* About this exercise *
Without changing a single word, set down all of the records.

* Records shown *
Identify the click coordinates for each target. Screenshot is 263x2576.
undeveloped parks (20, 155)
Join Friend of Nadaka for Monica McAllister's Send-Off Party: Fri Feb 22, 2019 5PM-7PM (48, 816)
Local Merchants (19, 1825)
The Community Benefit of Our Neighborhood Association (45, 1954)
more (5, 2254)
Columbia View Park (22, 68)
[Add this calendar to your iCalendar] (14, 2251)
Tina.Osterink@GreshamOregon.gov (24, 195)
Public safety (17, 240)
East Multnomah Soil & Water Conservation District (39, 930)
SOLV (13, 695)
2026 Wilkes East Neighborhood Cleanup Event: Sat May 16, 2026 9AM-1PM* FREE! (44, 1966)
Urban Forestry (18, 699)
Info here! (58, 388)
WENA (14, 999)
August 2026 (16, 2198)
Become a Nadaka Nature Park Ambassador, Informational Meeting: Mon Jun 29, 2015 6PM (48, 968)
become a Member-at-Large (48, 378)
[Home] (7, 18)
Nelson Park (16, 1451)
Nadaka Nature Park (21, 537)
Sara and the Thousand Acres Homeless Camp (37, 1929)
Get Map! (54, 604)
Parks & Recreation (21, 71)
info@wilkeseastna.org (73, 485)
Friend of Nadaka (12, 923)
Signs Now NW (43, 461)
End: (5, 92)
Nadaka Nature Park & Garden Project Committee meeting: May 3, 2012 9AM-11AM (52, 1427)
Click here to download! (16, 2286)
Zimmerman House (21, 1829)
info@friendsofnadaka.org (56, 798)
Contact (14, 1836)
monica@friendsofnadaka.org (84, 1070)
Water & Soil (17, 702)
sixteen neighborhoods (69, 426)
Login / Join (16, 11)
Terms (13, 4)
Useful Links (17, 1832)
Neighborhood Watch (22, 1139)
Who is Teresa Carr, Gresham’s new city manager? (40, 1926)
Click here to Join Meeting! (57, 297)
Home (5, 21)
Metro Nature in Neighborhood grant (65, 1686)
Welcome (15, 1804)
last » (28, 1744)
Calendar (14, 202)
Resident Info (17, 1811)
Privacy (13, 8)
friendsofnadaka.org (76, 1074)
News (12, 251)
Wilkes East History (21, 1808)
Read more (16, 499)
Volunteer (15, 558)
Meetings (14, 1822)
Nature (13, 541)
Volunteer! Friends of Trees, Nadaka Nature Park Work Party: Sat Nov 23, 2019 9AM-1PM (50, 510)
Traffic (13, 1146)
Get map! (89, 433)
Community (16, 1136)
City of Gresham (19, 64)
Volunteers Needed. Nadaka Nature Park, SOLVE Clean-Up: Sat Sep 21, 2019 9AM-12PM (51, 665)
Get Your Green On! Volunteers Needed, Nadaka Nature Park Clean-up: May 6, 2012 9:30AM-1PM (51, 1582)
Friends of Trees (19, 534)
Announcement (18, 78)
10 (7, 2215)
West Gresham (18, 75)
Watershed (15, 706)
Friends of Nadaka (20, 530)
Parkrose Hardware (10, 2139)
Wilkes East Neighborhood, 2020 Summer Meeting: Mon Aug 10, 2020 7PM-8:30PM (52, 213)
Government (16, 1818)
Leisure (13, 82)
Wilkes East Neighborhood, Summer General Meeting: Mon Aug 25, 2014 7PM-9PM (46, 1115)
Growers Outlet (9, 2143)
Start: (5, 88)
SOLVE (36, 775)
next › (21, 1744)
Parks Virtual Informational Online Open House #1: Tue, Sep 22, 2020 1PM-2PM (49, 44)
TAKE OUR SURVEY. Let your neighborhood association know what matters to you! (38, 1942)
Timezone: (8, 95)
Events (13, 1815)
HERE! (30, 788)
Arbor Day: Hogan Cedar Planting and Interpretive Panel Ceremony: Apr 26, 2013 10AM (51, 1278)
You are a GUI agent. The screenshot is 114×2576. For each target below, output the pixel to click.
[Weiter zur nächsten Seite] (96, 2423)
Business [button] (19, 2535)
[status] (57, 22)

* Written answer *
Identify the click coordinates for each target. Screenshot is 263x2576.
undeveloped parks (20, 155)
Join Friend of Nadaka for Monica McAllister's Send-Off Party: Fri Feb 22, 2019 5PM-7PM (48, 816)
Local Merchants (19, 1825)
The Community Benefit of Our Neighborhood Association (45, 1954)
more (5, 2254)
Columbia View Park (22, 68)
[Add this calendar to your iCalendar] (14, 2251)
Tina.Osterink@GreshamOregon.gov (24, 195)
Public safety (17, 240)
East Multnomah Soil & Water Conservation District (39, 930)
SOLV (13, 695)
2026 Wilkes East Neighborhood Cleanup Event: Sat May 16, 2026 9AM-1PM* FREE! (44, 1966)
Urban Forestry (18, 699)
Info here! (58, 388)
WENA (14, 999)
August 2026 (16, 2198)
Become a Nadaka Nature Park Ambassador, Informational Meeting: Mon Jun 29, 2015 6PM (48, 968)
become a Member-at-Large (48, 378)
[Home] (7, 18)
Nelson Park (16, 1451)
Nadaka Nature Park (21, 537)
Sara and the Thousand Acres Homeless Camp (37, 1929)
Get Map! (54, 604)
Parks & Recreation (21, 71)
info@wilkeseastna.org (73, 485)
Friend of Nadaka (12, 923)
Signs Now NW (43, 461)
End: (5, 92)
Nadaka Nature Park & Garden Project Committee meeting: May 3, 2012 9AM-11AM (52, 1427)
Click here to download! (16, 2286)
Zimmerman House (21, 1829)
info@friendsofnadaka.org (56, 798)
Contact (14, 1836)
monica@friendsofnadaka.org (84, 1070)
Water & Soil (17, 702)
sixteen neighborhoods (69, 426)
Login / Join (16, 11)
Terms (13, 4)
Useful Links (17, 1832)
Neighborhood Watch (22, 1139)
Who is Teresa Carr, Gresham’s new city manager? (40, 1926)
Click here to Join Meeting! (57, 297)
Home (5, 21)
Metro Nature in Neighborhood grant (65, 1686)
Welcome (15, 1804)
last » (28, 1744)
Calendar (14, 202)
Resident Info (17, 1811)
Privacy (13, 8)
friendsofnadaka.org (76, 1074)
News (12, 251)
Wilkes East History (21, 1808)
Read more (16, 499)
Volunteer (15, 558)
Meetings (14, 1822)
Nature (13, 541)
Volunteer! Friends of Trees, Nadaka Nature Park Work Party: Sat Nov 23, 2019 9AM-1PM (50, 510)
Traffic (13, 1146)
Get map! (89, 433)
Community (16, 1136)
City of Gresham (19, 64)
Volunteers Needed. Nadaka Nature Park, SOLVE Clean-Up: Sat Sep 21, 2019 9AM-12PM (51, 665)
Get Your Green On! Volunteers Needed, Nadaka Nature Park Clean-up: May 6, 2012 9:30AM-1PM (51, 1582)
Friends of Trees (19, 534)
Announcement (18, 78)
10 (7, 2215)
West Gresham (18, 75)
Watershed (15, 706)
Friends of Nadaka (20, 530)
Parkrose Hardware (10, 2139)
Wilkes East Neighborhood, 2020 Summer Meeting: Mon Aug 10, 2020 7PM-8:30PM (52, 213)
Government (16, 1818)
Leisure (13, 82)
Wilkes East Neighborhood, Summer General Meeting: Mon Aug 25, 2014 7PM-9PM (46, 1115)
Growers Outlet (9, 2143)
Start: (5, 88)
SOLVE (36, 775)
next › (21, 1744)
Parks Virtual Informational Online Open House #1: Tue, Sep 22, 2020 1PM-2PM (49, 44)
TAKE OUR SURVEY. Let your neighborhood association know what matters to you! (38, 1942)
Timezone: (8, 95)
Events (13, 1815)
HERE! (30, 788)
Arbor Day: Hogan Cedar Planting and Interpretive Panel Ceremony: Apr 26, 2013 10AM (51, 1278)
You are a GUI agent. The screenshot is 114×2576. For each target below, output the pixel to click.
[Weiter zur nächsten Seite] (96, 2423)
Business [button] (19, 2535)
[status] (57, 22)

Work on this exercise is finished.